WORK REQUIRED
Every line of the listing below should be written out exactly.

RAW DATA
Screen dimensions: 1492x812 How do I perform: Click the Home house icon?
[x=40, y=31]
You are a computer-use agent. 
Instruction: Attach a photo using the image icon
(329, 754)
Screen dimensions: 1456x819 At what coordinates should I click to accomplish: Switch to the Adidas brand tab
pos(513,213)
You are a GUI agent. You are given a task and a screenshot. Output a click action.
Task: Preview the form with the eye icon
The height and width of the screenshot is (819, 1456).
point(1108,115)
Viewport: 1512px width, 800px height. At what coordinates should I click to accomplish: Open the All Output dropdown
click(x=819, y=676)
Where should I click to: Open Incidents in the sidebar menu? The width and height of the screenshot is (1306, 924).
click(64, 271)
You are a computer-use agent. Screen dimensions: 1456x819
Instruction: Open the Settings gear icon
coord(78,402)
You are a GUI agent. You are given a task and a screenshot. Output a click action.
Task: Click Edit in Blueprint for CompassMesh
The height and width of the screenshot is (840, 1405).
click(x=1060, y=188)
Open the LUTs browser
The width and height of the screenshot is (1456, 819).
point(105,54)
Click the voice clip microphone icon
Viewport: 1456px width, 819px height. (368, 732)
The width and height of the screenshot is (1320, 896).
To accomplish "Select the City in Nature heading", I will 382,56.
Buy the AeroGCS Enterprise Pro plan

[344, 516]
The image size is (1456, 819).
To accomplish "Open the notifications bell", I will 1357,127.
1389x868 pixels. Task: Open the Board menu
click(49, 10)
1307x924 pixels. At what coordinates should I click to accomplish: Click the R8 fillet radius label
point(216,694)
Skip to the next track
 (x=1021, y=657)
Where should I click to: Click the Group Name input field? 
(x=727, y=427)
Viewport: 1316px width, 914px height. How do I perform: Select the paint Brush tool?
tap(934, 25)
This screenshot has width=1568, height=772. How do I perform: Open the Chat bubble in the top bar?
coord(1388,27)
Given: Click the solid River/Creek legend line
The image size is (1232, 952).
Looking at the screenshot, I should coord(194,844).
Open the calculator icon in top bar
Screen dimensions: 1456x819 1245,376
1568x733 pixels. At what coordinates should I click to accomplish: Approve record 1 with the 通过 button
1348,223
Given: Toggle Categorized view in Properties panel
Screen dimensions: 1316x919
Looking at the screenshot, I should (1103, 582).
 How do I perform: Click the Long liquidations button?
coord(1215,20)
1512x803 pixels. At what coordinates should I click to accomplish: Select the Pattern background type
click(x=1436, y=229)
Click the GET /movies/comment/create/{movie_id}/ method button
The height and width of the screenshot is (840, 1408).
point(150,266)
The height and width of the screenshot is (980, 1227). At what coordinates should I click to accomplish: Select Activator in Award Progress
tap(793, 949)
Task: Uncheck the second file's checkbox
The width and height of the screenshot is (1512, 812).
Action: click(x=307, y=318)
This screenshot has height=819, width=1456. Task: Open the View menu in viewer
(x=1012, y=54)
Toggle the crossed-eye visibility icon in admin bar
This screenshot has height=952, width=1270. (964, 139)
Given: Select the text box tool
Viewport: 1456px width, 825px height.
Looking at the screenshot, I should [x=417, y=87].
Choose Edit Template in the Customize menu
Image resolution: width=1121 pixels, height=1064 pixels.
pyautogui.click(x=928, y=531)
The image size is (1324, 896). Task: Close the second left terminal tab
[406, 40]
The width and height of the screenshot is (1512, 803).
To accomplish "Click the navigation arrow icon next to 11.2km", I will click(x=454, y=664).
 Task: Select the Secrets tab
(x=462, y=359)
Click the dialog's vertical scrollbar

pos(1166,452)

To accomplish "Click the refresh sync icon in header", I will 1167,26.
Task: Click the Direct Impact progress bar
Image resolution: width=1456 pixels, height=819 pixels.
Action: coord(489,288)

SOLUTION FOR THIS PROBLEM
Screen dimensions: 1492x812 How do I perform: Click the Home house icon?
[x=40, y=31]
You are a computer-use agent. 
Instruction: Attach a photo using the image icon
(329, 754)
Screen dimensions: 1456x819 At what coordinates should I click to accomplish: Switch to the Adidas brand tab
pos(513,213)
You are a GUI agent. You are given a task and a screenshot. Output a click action.
Task: Preview the form with the eye icon
The height and width of the screenshot is (819, 1456).
point(1108,115)
Viewport: 1512px width, 800px height. At what coordinates should I click to accomplish: Open the All Output dropdown
click(x=819, y=676)
Where should I click to: Open Incidents in the sidebar menu? The width and height of the screenshot is (1306, 924).
click(64, 271)
You are a computer-use agent. Screen dimensions: 1456x819
Instruction: Open the Settings gear icon
coord(78,402)
You are a GUI agent. You are given a task and a screenshot. Output a click action.
Task: Click Edit in Blueprint for CompassMesh
The height and width of the screenshot is (840, 1405).
click(x=1060, y=188)
Open the LUTs browser
The width and height of the screenshot is (1456, 819).
point(105,54)
Click the voice clip microphone icon
Viewport: 1456px width, 819px height. (368, 732)
The width and height of the screenshot is (1320, 896).
To accomplish "Select the City in Nature heading", I will 382,56.
Buy the AeroGCS Enterprise Pro plan

[344, 516]
The image size is (1456, 819).
To accomplish "Open the notifications bell", I will 1357,127.
1389x868 pixels. Task: Open the Board menu
click(49, 10)
1307x924 pixels. At what coordinates should I click to accomplish: Click the R8 fillet radius label
point(216,694)
Skip to the next track
 (x=1021, y=657)
Where should I click to: Click the Group Name input field? 
(x=727, y=427)
Viewport: 1316px width, 914px height. How do I perform: Select the paint Brush tool?
tap(934, 25)
This screenshot has width=1568, height=772. How do I perform: Open the Chat bubble in the top bar?
coord(1388,27)
Given: Click the solid River/Creek legend line
The image size is (1232, 952).
Looking at the screenshot, I should coord(194,844).
Open the calculator icon in top bar
Screen dimensions: 1456x819 1245,376
1568x733 pixels. At what coordinates should I click to accomplish: Approve record 1 with the 通过 button
1348,223
Given: Toggle Categorized view in Properties panel
Screen dimensions: 1316x919
Looking at the screenshot, I should (1103, 582).
 How do I perform: Click the Long liquidations button?
coord(1215,20)
1512x803 pixels. At what coordinates should I click to accomplish: Select the Pattern background type
click(x=1436, y=229)
Click the GET /movies/comment/create/{movie_id}/ method button
The height and width of the screenshot is (840, 1408).
point(150,266)
The height and width of the screenshot is (980, 1227). At what coordinates should I click to accomplish: Select Activator in Award Progress
tap(793, 949)
Task: Uncheck the second file's checkbox
The width and height of the screenshot is (1512, 812).
Action: click(x=307, y=318)
This screenshot has height=819, width=1456. Task: Open the View menu in viewer
(x=1012, y=54)
Toggle the crossed-eye visibility icon in admin bar
This screenshot has height=952, width=1270. (964, 139)
Given: Select the text box tool
Viewport: 1456px width, 825px height.
Looking at the screenshot, I should [x=417, y=87].
Choose Edit Template in the Customize menu
Image resolution: width=1121 pixels, height=1064 pixels.
pyautogui.click(x=928, y=531)
The image size is (1324, 896). Task: Close the second left terminal tab
[406, 40]
The width and height of the screenshot is (1512, 803).
To accomplish "Click the navigation arrow icon next to 11.2km", I will click(x=454, y=664).
 Task: Select the Secrets tab
(x=462, y=359)
Click the dialog's vertical scrollbar

pos(1166,452)

To accomplish "Click the refresh sync icon in header", I will 1167,26.
Task: Click the Direct Impact progress bar
Image resolution: width=1456 pixels, height=819 pixels.
Action: coord(489,288)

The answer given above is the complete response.